Pointing rows for text and elements:
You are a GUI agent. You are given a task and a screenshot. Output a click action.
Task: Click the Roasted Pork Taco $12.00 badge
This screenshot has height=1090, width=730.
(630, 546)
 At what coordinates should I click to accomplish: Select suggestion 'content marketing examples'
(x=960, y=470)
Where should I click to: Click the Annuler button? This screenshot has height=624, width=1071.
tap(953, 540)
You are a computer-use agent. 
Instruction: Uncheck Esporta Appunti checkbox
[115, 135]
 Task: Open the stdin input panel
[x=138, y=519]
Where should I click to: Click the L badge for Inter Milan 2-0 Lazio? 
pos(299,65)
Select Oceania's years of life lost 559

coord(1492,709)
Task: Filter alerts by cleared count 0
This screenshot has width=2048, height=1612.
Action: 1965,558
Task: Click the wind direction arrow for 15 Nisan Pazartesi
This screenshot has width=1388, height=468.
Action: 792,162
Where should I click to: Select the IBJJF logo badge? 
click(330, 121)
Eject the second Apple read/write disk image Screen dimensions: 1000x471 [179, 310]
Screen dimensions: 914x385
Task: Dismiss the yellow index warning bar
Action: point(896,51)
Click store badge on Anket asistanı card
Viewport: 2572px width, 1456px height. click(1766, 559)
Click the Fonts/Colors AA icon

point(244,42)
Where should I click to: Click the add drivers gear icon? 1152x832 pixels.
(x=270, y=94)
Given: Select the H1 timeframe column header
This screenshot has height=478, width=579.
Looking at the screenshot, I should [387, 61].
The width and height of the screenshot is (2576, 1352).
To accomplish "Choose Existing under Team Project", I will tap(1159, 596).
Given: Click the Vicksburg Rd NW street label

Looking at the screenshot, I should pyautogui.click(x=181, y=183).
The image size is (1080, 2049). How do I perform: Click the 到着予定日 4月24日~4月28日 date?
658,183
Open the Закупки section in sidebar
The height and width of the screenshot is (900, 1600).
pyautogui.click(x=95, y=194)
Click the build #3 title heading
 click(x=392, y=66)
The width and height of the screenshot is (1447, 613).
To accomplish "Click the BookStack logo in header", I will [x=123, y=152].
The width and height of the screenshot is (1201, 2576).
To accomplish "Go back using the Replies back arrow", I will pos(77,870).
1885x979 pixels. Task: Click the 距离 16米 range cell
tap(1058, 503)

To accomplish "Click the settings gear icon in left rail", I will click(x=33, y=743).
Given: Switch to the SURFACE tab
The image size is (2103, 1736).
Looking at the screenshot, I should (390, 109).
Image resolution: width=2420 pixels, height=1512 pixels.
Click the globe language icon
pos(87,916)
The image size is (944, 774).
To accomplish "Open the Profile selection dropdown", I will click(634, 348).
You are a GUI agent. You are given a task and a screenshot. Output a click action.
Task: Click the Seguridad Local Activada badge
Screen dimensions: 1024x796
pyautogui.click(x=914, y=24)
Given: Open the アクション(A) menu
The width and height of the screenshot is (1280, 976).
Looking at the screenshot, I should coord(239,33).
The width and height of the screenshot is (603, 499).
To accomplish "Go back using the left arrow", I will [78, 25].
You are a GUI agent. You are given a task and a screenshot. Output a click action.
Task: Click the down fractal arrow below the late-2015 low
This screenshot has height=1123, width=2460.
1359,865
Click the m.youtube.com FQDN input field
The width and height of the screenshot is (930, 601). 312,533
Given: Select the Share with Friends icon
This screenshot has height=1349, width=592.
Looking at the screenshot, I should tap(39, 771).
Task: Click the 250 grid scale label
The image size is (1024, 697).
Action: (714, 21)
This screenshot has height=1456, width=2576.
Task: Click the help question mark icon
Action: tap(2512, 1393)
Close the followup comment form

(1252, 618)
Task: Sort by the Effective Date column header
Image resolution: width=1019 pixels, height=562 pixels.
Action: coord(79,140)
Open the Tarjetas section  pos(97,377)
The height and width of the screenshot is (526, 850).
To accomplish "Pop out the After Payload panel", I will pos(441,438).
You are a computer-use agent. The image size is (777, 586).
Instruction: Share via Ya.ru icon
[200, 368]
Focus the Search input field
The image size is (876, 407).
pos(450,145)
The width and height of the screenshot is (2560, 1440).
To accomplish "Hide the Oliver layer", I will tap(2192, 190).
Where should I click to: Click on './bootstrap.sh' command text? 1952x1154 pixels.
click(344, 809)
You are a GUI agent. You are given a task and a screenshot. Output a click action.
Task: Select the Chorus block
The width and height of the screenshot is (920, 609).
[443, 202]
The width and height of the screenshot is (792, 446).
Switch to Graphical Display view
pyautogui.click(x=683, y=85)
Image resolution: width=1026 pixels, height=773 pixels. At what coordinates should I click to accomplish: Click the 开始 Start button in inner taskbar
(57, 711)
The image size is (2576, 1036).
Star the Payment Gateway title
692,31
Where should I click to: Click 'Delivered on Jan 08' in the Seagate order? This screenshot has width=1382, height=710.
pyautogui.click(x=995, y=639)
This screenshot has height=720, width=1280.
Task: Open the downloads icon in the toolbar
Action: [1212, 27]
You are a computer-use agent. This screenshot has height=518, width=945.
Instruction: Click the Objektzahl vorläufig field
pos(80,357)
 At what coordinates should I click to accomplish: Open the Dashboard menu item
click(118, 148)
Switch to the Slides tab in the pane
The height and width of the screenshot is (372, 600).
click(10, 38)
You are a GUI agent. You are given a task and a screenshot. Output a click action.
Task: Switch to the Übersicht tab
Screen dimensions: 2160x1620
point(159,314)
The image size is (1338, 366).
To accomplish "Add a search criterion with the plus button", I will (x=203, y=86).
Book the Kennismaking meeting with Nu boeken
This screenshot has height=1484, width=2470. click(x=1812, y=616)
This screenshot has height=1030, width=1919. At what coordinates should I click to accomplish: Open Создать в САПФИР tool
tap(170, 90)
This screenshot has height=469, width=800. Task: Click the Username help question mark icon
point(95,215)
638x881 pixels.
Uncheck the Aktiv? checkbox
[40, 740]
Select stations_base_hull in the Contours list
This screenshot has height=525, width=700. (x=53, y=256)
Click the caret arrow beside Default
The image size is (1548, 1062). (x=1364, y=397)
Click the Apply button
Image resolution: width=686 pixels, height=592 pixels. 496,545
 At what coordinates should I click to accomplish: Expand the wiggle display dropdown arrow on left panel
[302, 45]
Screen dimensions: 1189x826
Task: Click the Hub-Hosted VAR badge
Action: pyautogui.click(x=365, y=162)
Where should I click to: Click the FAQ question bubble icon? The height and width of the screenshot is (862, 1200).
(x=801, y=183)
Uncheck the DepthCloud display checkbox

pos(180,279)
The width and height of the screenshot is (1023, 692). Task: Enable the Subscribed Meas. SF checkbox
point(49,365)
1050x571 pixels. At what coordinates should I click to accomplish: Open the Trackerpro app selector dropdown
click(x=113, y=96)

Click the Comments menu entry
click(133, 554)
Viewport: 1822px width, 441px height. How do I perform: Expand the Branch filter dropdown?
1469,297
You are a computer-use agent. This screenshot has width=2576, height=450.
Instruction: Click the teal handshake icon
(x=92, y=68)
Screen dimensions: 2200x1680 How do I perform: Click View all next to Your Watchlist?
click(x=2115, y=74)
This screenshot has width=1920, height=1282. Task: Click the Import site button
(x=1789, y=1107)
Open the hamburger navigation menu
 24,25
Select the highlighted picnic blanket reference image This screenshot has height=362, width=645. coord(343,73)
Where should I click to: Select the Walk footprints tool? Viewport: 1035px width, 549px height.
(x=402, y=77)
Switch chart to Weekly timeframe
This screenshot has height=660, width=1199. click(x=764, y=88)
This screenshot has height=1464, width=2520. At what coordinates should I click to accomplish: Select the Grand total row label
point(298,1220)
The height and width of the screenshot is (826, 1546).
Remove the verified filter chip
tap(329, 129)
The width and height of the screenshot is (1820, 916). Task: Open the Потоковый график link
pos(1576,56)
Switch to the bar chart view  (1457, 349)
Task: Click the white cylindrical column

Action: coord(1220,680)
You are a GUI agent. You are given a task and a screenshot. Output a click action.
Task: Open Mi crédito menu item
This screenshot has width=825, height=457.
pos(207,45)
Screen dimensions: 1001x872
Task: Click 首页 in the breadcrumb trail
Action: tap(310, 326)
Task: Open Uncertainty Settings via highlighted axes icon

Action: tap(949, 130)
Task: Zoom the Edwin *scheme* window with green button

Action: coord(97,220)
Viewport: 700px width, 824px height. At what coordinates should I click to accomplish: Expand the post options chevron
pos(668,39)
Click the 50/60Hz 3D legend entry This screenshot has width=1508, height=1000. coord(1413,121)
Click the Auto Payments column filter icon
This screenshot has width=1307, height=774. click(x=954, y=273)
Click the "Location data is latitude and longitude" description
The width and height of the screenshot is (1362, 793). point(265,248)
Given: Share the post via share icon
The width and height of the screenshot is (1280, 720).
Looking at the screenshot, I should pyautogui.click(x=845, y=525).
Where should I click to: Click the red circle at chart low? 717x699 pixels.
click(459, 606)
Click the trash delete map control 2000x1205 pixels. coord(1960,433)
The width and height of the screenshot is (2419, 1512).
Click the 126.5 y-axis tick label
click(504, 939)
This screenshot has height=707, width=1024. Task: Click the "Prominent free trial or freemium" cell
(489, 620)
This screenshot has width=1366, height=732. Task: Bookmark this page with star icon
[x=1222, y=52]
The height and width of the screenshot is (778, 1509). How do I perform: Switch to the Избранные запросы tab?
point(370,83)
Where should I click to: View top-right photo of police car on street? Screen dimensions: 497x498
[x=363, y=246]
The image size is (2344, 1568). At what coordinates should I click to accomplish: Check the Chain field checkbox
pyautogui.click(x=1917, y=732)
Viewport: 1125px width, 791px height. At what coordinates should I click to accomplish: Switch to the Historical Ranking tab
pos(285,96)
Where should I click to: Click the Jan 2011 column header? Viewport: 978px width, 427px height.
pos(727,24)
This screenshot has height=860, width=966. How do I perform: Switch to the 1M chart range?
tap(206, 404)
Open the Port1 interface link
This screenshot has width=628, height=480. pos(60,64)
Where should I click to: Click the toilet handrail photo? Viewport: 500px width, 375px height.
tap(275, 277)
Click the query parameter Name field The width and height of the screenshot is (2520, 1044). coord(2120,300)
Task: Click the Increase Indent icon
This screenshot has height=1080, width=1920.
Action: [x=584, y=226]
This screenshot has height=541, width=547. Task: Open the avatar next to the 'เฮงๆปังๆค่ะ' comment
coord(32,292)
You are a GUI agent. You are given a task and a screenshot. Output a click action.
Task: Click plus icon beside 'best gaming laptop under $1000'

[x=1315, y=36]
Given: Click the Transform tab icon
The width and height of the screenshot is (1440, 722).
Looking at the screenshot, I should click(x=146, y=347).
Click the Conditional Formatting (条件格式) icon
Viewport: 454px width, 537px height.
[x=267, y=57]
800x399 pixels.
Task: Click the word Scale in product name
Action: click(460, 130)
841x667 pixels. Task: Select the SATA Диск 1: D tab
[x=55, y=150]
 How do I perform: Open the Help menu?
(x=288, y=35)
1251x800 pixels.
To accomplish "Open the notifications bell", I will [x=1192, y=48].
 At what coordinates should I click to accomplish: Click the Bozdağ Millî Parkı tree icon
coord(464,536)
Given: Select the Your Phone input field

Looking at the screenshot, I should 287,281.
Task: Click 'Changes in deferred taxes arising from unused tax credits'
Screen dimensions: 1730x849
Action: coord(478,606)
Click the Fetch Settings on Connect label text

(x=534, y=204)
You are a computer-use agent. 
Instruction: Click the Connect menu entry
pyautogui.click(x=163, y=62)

Set exercise>
Edit the lines from the one containing "This screenshot has width=1920, height=1282." to the one containing "Select the highlighted", replacing "hamburger" with "side" and leaving everything else unchanged.

Final result>
This screenshot has width=1920, height=1282. Task: Click the Import site button
(x=1789, y=1107)
Open the side navigation menu
 24,25
Select the highlighted picnic blanket reference image This screenshot has height=362, width=645. coord(343,73)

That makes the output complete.